Pero es algo más que un analgésico, porque el resentimiento es un cáncer silencioso que gangrena nuestra savia vital, nuestra salud y hasta nuestra energía. Investigadores de la Universidad de Wisconsin-Madison y de la Universidad Rockefeller en Nueva York certificaron empíricamente que la falta de contrición y de perdón son causantes de múltiples enfermedades: aumento de la presión arterial, enfermedades cardiacas, pérdida de memoria, migrañas, neurosis, disfunciones gastrointestinales, dolores crónicos de espalda y hasta dos de cada tres casos de artritis está asociado al fenómeno de la intransigencia y de la negación del perdón.
La resistencia al perdón es un facilitador de la ansiedad, allí donde los terrores crónicos devoran nuestra memoria; es también un catalizador de la ira, una úlcera emocional que agita la venganza para personas que no logran vencer sus sentimientos de indefensión; como a su vez es un fermento de la depresión, como forma de vida basada en la resignación; y es un agitador de nuestro hipocampo que degenera físicamente hasta alcanzar el estrés.
La máxima expresión y único sentido del perdón, según Derrida, es que deba perdonarse lo imperdonable, incluso cuando la ofensa haya sido monstruosa y cuando ni siquiera haya existido arrepentimiento por parte del victimario. Es más, surge a menudo la pregunta «¿Para qué lo hiciste?» porque nuestra racionalidad instrumental siempre busca fundamentos cabales a cualquier acción, incluso a aquellas que nos violentan los sentidos.

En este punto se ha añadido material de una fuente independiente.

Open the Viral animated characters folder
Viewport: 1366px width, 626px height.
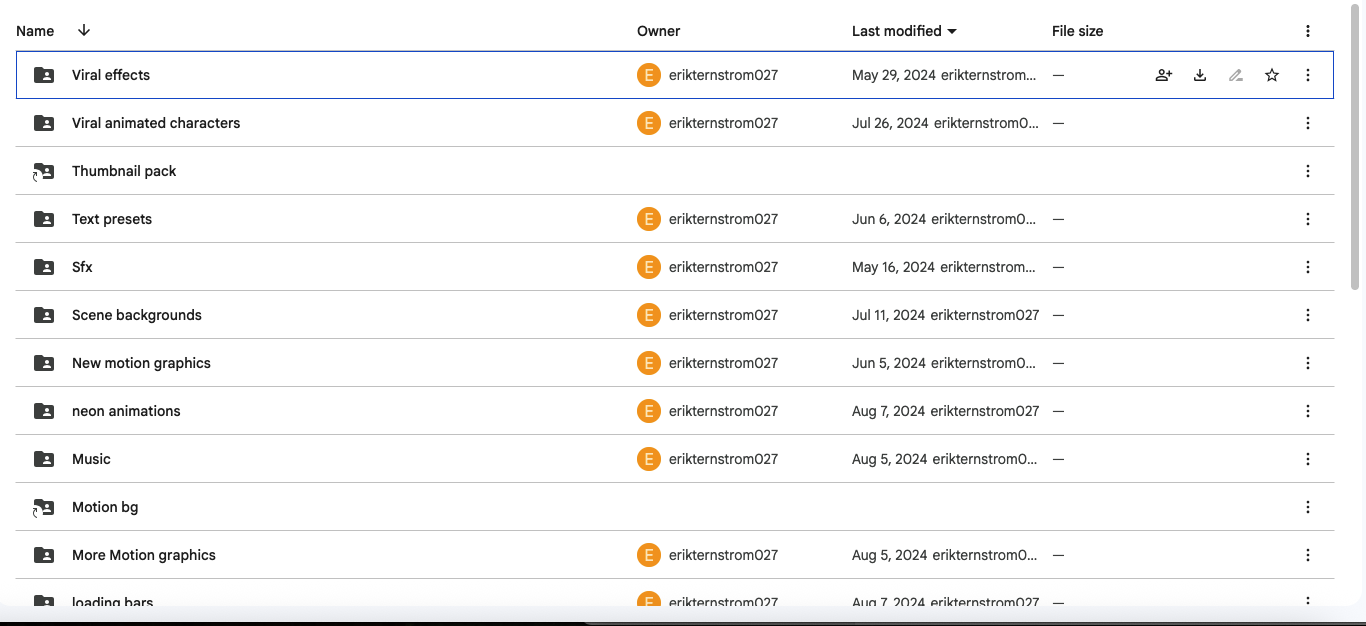pos(156,123)
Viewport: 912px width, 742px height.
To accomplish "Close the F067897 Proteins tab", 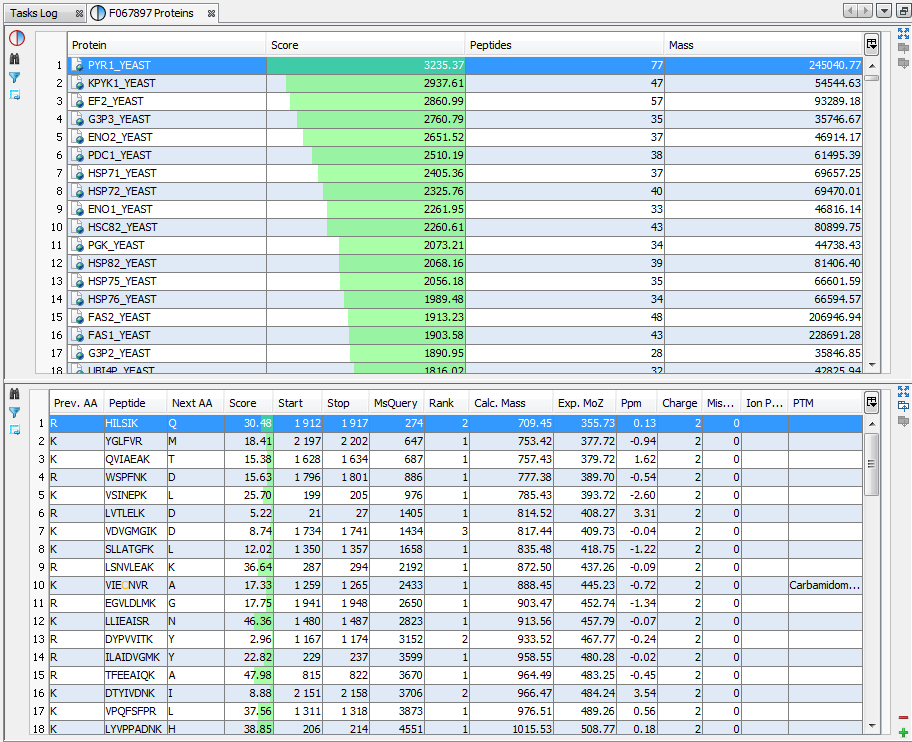I will pos(211,13).
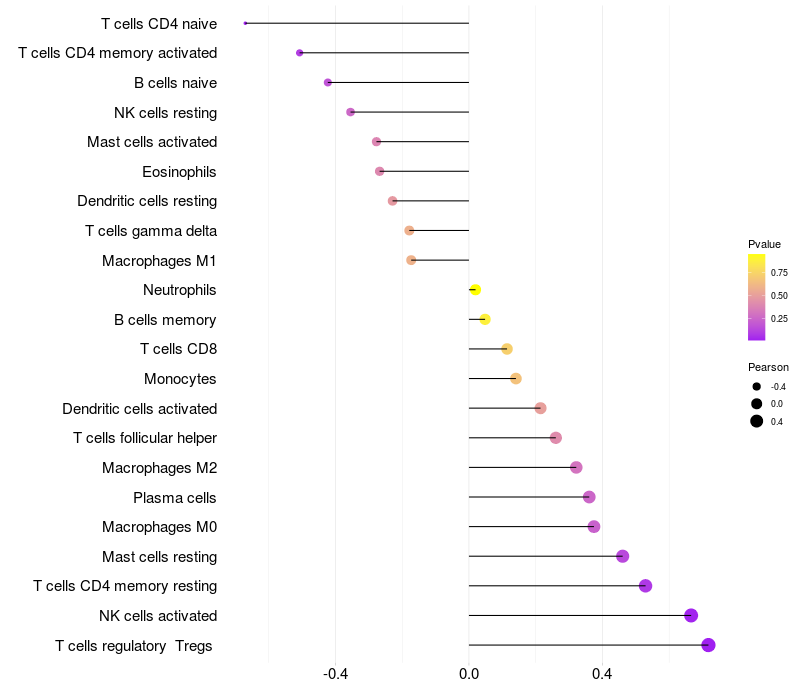
Task: Click the T cells regulatory Tregs data point
Action: [x=708, y=645]
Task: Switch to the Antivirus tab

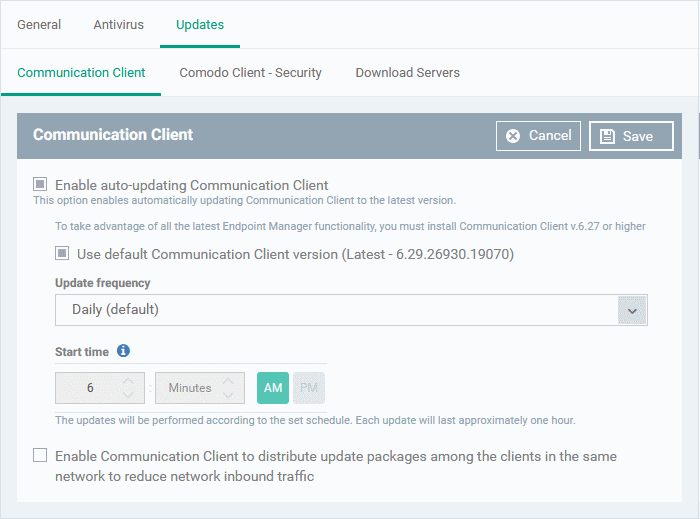Action: [119, 25]
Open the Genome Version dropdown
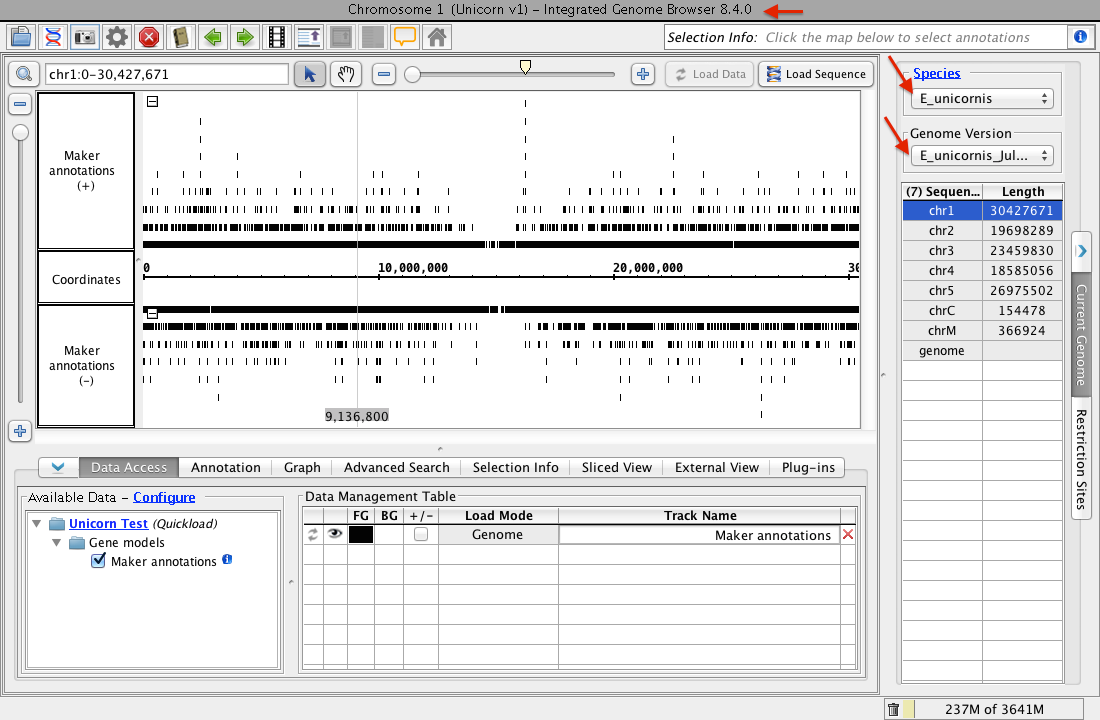This screenshot has width=1100, height=720. 984,155
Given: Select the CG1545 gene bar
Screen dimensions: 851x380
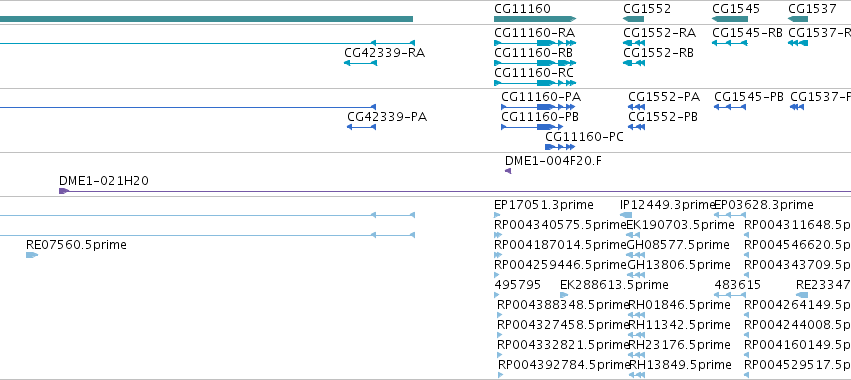Looking at the screenshot, I should 730,19.
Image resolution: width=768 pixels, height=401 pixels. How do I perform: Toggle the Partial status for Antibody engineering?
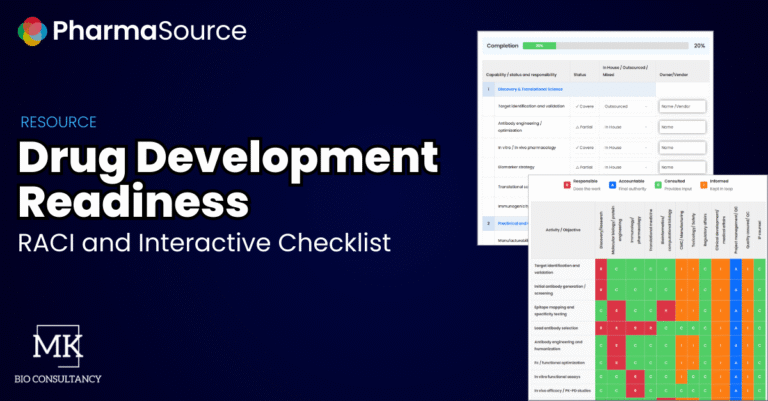[581, 128]
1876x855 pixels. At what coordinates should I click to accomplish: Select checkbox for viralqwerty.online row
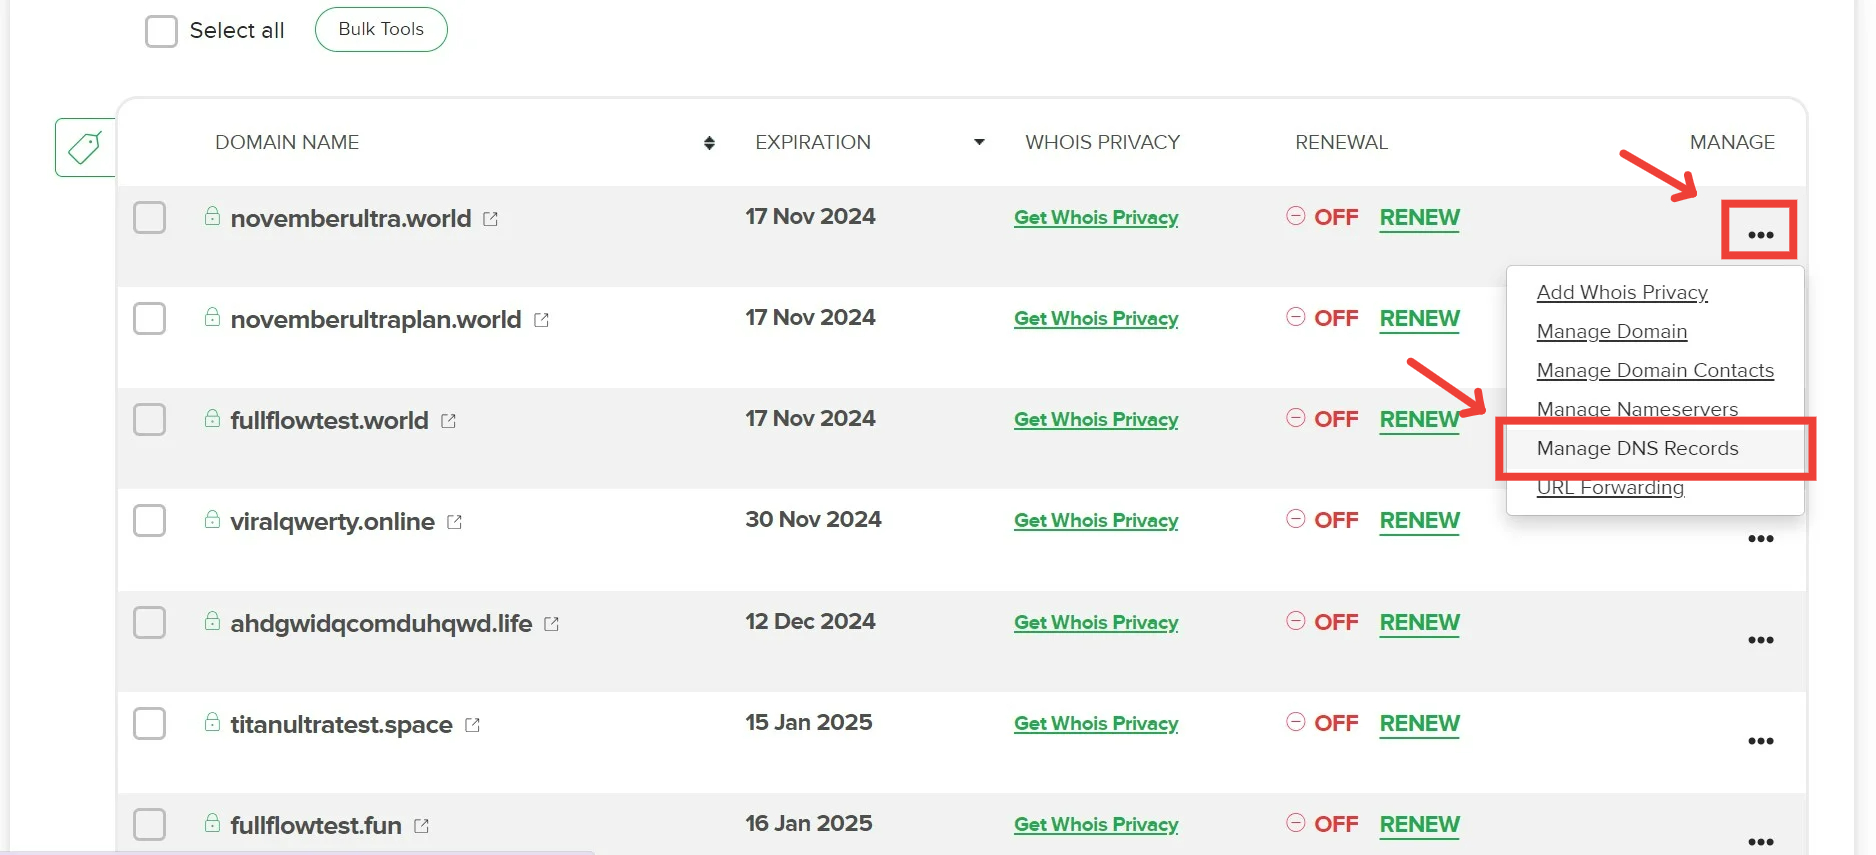pos(150,521)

Buscamos explicaciones, incluso entre los ángulos oscuros de lo absurdo, para comprender la raíz del mal y amasar así la técnica del perdón. «Quizá si lo entiendo pueda perdonarle». Pero sería un error apreciable supeditar el perdón al entendimiento de la causa del agresor, porque las razones son subjetivas y el daño objetivo. Nada ni nadie puede restaurar el pasado de lo acaecido, ni siquiera los que quieren restaurar el futuro. Tiempo de Navidad. Tiempo de perdón.